Encore tiède, le précieux nectar se répartit alors dans les bombonnes des bouilleurs de cru, ces viticulteurs ou arboriculteurs occasionnels qui trouvent auprès de Gilles Gaudet moyen d'exploiter leurs moûts. Là encore attention. "Il faut toujours habituer le verre" indique le bouilleur sans quoi "c'est toujours pleine que la bombonne se fissure par choc thermique". De sa mémoire, Gilles Gaudet extirpe une autre précieuse valeur, le prénom de chaque bouilleur de cru. Et c'est autour d'un rouge flanqué d'une croix blanche, que se terminent les arrangements.
La taxation de l'alcool est établie par les douanes à 7 euros par litre à 50°. Les privilèges détenus jadis par les bouilleurs de cru, agriculteurs ou viticulteurs bien souvent, exonéraient les 1000 premiers degrés. L'adoption au 30 août 1960 du décret que Pierre Mendès France avait fait voté en 1953, a supprimé la transmission héréditaire de ces privilèges. C'est désormais l'Europe qui s'en préoccupe. Un projet de loi prévoirait d'harmoniser la taxation des litres de distillat.

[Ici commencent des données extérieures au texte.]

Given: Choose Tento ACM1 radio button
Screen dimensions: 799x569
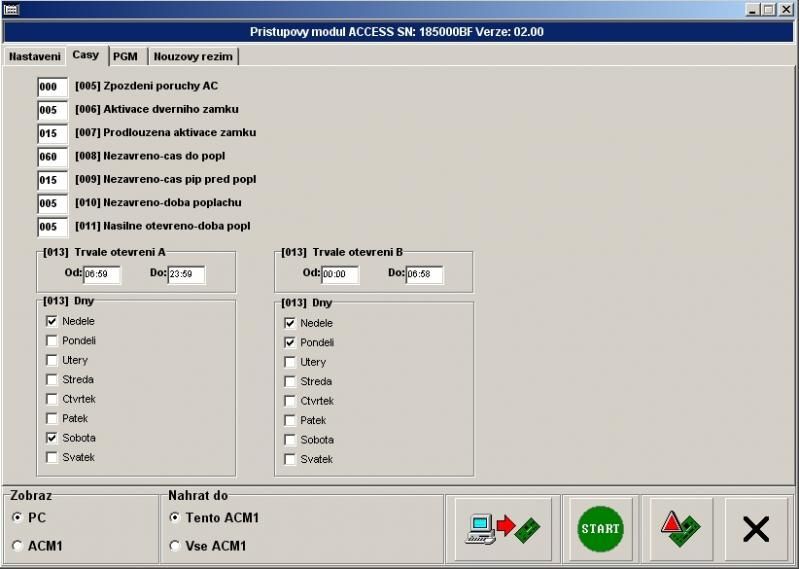Looking at the screenshot, I should pos(175,518).
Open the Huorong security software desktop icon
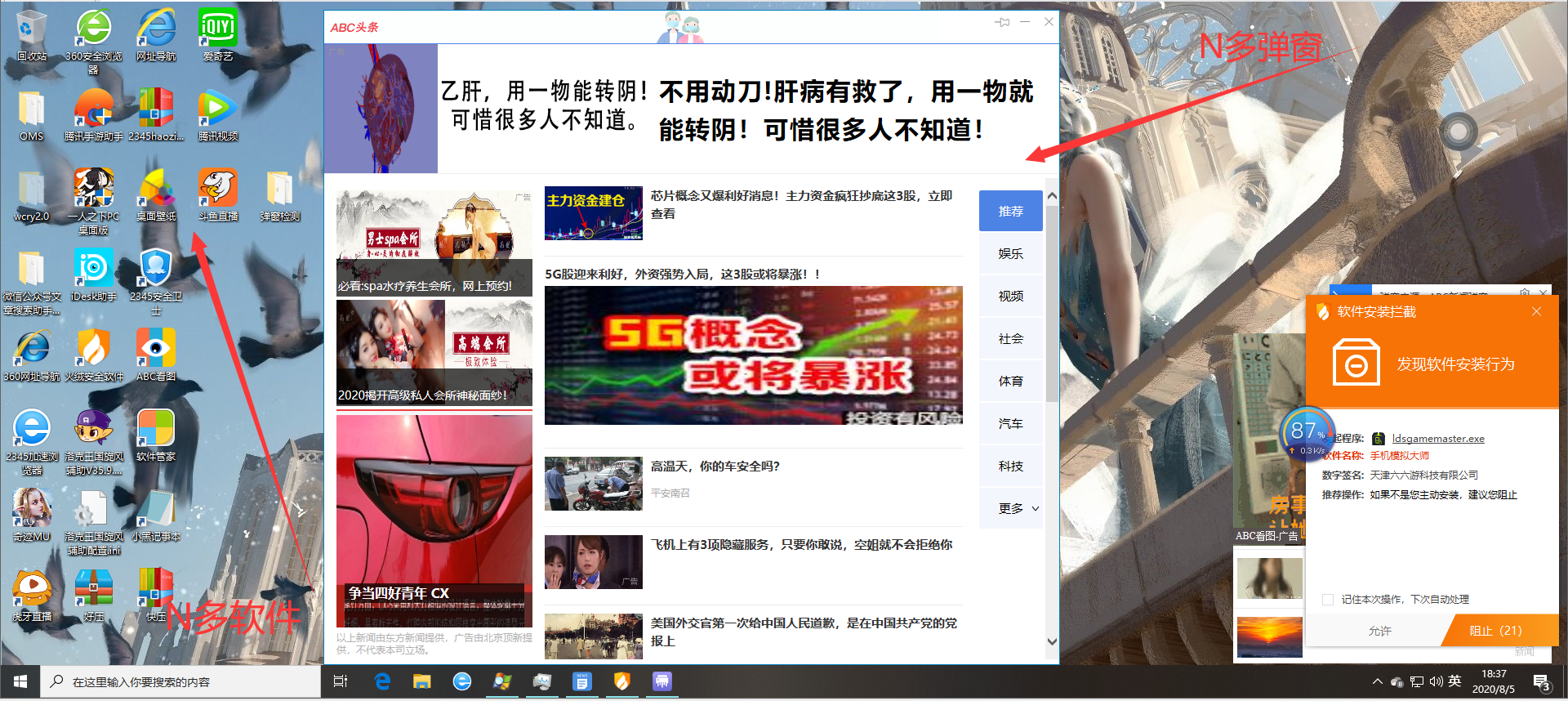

Le degré d'alcool produit par une cuve de marc varie au fil du temps. Les premières minutes libèrent l'alcool et livrent un liquide voisin de 80 à 85°. Au terme de la cuisson, le distillat ne présente souvent qu'une dizaine de degré. Il peut alors, si la qualité est bonne, servir à 'couper' les premiers litres pour amoindrir leur degré.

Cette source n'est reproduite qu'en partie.